My personal favorite stage to this day is “Casino Night” where the main character is trapped in a giant tribute to gambling. There’s probably no other stage I willingly spent more time in than “Casino Night”. Though I had many years to try, and invested countless hours, I never completed “Sonic 2” on the system it was made for.
Like every console before it (and most after), the Genesis became obsolete and entered my closet with no intention in mind to complete my first Genesis game. Then 2009 arrived. I was the owner of an Xbox 360 and the classic sequel had been digitally released through Xbox Live Arcade. At the cheap price of five dollars, I felt it was necessary to revisit my childhood. This time around I was better, smarter, and had an unyielding determination to finally do the seemingly impossible. It would take a while (hey, I have a life now!), but I eventually saw Dr. Robotnik’s giant, mechanized version of himself be destroyed. A victory sixteen years in the making.
Did “Sonic The Hedgehog 2” Live Up to the Hype?
Sega looked to build on the foundation set by “Sonic the Hedgehog” to provide a whole new experience. While the second iteration of the “Sonic” series offered the same fast-paced platforming action as its predecessor, there were some drastic differences from the first game to the second. The opening screen perfectly represented how the series looked to innovate when Sonic wais joined by a two-tailed flying fox named Miles “Tails” Prower (get it?). This gave gamers with friends a chance to play together through split screen. And if the two players didn’t want to team up, they could race each other during various stages head to head. It added a unique multi-player experience not thought about during the first game simply because the only character someone could play was Sonic.
Other improvements included redoing the Special Stages where Sonic, Tails or both (if you were playing with two players) would run down what appeared to be one long horizontal skate park featuring rings and bombs. While that might not sound like much of an improvement, for those who played the first game’s LSD-driven Special Stages would understand how fun the Special Stages were in the second game.
The music during these stages also stands the test of time just as much as the graphics. That’s right; even though “Sonic 2” came out in 1992, it still looks fantastic. The colors are vibrant. Each character is recognizable from big to small (even the freed animals can be identified for what they are thanks to their bright eyes and smiling faces).
Sadly, all the improvements weren’t positive. Sonic’s added Speed Dash maneuver could perform was iffy at best depending on the environment. Those players looking to dash across stages with reckless abandon would die quickly; causing the speed dash to become a rarely used technique during latter stages. In the end, “Sonic 2” was vastly superior compared to “Sonic The Hedgehog” – setting the bar high for any future sequels in the popular franchise.

## Data extracts
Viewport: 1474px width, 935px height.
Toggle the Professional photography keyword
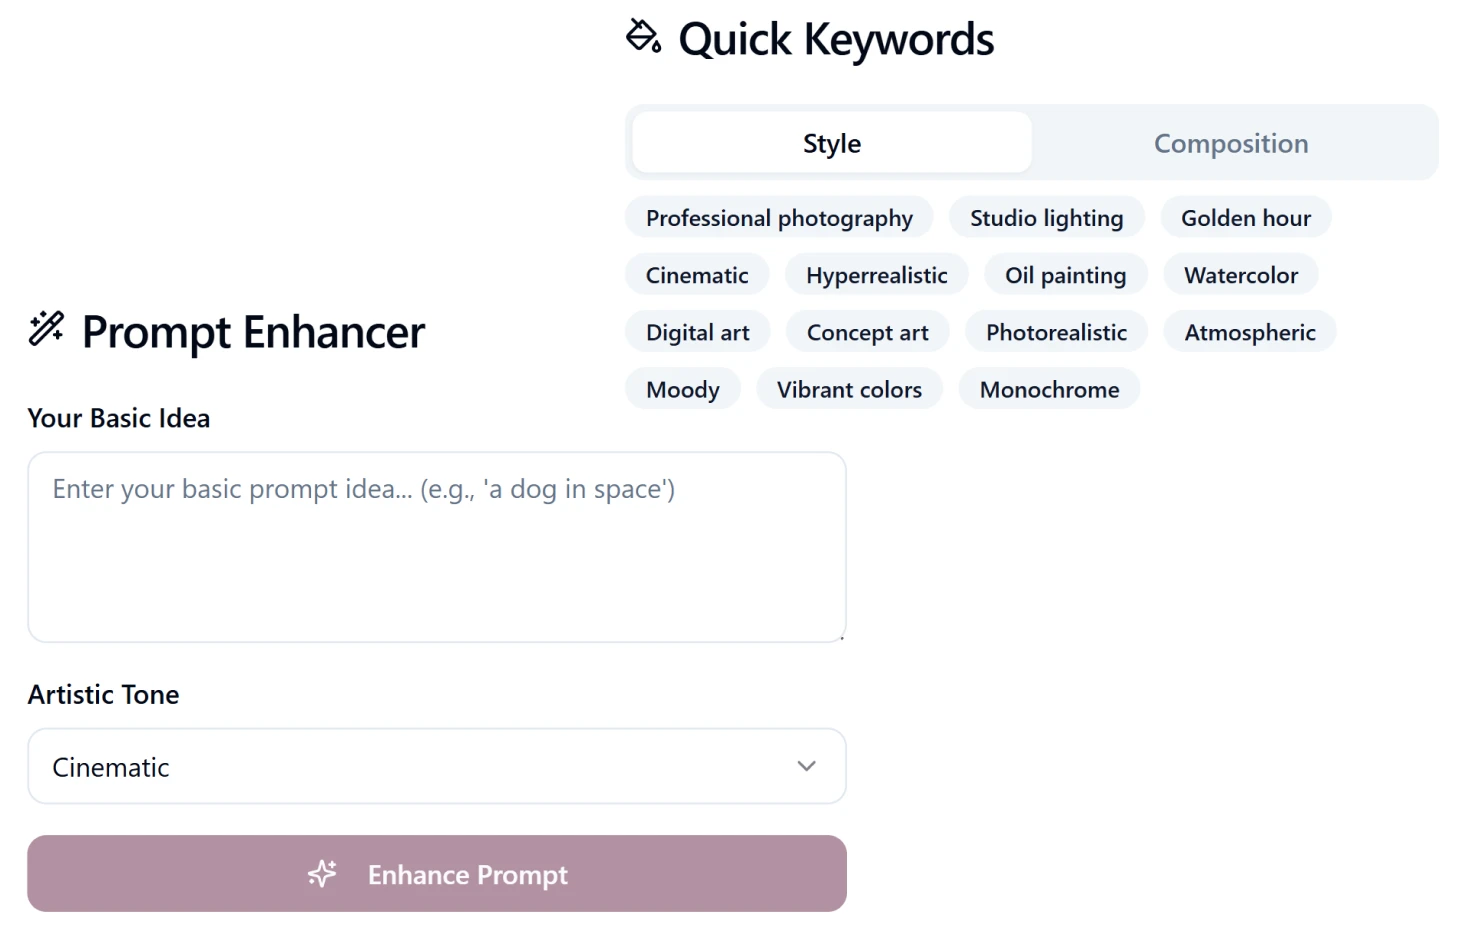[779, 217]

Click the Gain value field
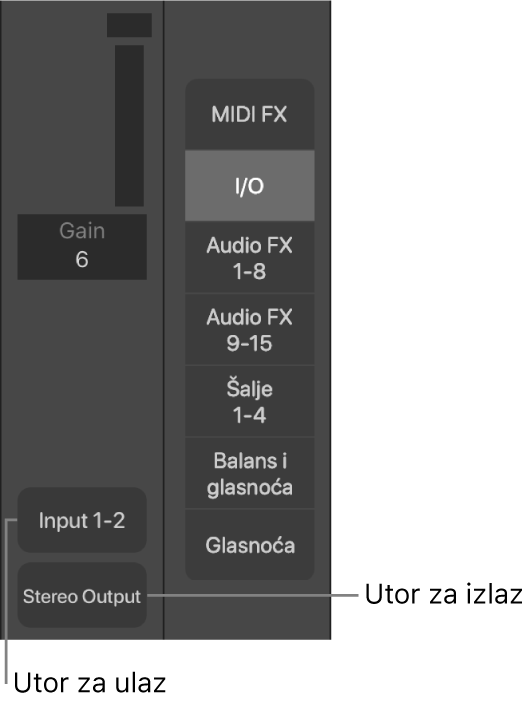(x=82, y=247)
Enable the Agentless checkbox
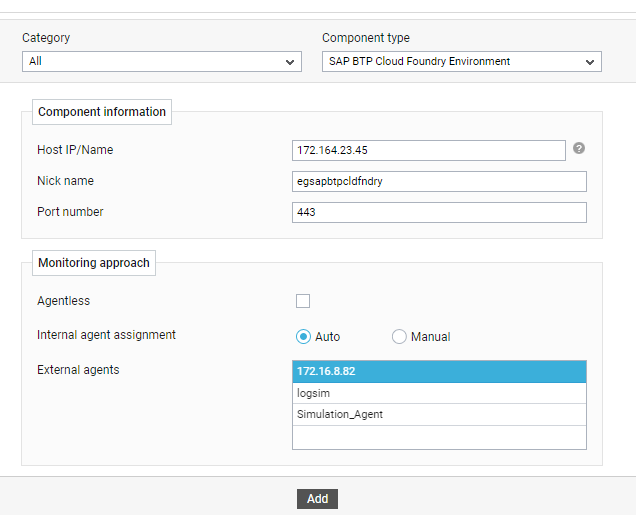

## Task goal
Reproduce the passage of the Sonic 2 review above word for word, starting with "The music during" and going on through "and smiling faces).".

## Answer space
The music during these stages also stands the test of time just as much as the graphics. That’s right; even though “Sonic 2” came out in 1992, it still looks fantastic. The colors are vibrant. Each character is recognizable from big to small (even the freed animals can be identified for what they are thanks to their bright eyes and smiling faces).